- _Aim of the exercise_: Your answer should be the lines of the material that include the word "computer".
════════════════════
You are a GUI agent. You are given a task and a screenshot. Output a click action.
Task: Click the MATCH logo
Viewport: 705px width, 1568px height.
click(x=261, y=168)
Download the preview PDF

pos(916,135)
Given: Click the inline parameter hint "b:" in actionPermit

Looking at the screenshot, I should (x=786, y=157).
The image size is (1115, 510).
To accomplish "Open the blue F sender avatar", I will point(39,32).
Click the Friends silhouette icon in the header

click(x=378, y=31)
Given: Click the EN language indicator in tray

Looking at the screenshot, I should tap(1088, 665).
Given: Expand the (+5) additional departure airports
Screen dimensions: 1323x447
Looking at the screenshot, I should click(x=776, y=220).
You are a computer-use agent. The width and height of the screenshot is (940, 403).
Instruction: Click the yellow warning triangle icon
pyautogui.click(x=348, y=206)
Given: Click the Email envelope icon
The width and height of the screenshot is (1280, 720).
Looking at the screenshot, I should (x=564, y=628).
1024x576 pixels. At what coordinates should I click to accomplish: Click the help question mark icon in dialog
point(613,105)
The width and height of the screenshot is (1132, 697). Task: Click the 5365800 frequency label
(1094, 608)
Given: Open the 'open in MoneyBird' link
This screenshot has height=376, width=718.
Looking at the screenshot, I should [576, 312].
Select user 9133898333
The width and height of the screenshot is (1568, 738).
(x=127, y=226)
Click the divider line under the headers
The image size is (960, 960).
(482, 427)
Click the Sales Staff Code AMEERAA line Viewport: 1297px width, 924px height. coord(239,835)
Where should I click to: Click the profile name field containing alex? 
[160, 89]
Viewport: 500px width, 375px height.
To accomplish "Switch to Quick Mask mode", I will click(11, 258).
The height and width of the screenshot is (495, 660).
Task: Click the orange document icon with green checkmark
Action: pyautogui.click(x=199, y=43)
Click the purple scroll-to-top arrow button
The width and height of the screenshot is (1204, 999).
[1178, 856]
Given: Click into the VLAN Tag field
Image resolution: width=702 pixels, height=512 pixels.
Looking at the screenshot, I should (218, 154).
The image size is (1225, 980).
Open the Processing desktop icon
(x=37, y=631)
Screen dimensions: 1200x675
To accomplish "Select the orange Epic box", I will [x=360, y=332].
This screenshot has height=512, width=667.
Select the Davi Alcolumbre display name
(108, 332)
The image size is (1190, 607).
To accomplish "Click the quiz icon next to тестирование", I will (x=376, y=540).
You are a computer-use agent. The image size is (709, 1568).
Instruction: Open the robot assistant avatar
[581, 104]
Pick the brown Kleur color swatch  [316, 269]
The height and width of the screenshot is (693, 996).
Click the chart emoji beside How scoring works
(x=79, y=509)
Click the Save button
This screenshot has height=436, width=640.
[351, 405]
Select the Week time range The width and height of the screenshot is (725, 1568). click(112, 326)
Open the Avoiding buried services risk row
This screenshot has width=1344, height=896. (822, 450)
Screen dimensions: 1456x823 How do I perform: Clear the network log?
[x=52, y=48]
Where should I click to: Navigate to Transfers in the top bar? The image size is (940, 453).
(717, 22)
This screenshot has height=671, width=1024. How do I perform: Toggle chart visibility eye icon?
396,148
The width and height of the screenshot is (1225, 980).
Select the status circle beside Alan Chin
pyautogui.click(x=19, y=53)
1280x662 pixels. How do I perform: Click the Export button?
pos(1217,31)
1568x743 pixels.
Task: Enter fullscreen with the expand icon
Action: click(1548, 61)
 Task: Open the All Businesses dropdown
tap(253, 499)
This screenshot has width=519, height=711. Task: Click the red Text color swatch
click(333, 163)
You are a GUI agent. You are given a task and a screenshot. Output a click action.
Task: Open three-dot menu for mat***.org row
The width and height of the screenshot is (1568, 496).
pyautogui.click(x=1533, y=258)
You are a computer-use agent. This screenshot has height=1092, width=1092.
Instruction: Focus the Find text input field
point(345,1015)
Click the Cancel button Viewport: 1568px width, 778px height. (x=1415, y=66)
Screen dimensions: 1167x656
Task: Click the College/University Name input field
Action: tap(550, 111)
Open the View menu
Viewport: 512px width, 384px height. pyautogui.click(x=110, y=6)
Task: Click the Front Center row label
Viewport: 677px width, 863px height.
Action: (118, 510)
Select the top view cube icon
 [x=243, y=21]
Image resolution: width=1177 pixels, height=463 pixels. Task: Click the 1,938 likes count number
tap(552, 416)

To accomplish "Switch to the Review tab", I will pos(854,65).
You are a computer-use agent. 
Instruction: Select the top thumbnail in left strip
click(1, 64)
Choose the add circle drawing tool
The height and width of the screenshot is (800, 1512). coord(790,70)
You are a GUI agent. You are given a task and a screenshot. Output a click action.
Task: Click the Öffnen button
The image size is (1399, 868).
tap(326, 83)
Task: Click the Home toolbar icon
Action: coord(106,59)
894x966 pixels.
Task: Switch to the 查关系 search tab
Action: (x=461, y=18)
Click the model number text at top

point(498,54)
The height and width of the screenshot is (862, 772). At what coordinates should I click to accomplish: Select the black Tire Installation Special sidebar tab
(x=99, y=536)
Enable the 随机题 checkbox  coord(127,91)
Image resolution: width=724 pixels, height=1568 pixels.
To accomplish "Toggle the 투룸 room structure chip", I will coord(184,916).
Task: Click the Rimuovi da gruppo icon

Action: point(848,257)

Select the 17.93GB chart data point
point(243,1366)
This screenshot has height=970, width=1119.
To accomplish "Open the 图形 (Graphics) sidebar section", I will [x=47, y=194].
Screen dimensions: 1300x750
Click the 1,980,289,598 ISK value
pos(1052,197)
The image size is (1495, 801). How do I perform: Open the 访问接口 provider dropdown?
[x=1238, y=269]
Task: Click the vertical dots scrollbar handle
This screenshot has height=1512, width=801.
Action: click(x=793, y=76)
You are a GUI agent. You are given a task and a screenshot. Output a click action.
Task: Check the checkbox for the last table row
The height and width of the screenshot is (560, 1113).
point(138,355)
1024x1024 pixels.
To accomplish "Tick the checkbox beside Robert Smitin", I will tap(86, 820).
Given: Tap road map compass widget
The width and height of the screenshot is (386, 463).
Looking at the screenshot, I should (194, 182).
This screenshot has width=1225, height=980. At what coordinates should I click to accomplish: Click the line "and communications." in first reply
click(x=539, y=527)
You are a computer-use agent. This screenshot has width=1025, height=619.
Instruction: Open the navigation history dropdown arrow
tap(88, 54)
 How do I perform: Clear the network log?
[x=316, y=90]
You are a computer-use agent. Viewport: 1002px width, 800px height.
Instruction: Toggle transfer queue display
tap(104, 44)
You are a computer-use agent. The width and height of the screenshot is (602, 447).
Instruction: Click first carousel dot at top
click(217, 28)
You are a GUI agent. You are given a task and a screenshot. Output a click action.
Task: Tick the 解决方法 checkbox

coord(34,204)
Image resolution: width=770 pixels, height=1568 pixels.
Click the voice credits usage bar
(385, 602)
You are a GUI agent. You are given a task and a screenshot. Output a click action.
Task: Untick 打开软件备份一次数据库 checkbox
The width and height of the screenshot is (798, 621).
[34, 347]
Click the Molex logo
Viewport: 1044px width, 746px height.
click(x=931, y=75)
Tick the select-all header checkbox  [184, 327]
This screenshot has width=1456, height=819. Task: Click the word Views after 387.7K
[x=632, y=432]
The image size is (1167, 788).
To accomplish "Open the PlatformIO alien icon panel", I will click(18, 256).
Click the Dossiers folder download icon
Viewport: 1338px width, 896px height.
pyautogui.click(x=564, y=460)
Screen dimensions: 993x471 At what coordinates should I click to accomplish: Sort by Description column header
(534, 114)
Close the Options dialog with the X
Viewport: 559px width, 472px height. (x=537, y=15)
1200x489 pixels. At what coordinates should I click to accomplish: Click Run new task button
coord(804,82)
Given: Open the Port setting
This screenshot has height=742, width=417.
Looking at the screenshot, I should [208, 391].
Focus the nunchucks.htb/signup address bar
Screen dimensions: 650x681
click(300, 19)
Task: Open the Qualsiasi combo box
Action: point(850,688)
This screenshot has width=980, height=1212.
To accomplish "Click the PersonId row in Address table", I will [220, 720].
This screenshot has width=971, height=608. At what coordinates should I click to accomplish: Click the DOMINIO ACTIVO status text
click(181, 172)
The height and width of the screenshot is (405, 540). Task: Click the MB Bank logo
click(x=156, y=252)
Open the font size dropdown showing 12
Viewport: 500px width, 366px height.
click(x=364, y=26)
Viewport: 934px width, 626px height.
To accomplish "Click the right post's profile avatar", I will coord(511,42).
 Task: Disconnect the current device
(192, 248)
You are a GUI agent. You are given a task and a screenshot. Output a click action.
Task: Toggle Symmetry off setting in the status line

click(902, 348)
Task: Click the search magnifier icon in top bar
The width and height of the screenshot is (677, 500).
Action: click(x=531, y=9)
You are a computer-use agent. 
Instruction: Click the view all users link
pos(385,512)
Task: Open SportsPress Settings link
════════════════════
- _Written response_:
You are a computer-use agent. The width and height of the screenshot is (940, 403).
You are a computer-use agent. The image size is (709, 1568).
You are a computer-use agent. This screenshot has height=1092, width=1092.
You are a computer-use agent. 
You are a computer-use agent. This screenshot has width=1025, height=619.
You are a computer-use agent. Viewport: 1002px width, 800px height.
You are a computer-use agent. The width and height of the screenshot is (602, 447).
You are a computer-use agent. 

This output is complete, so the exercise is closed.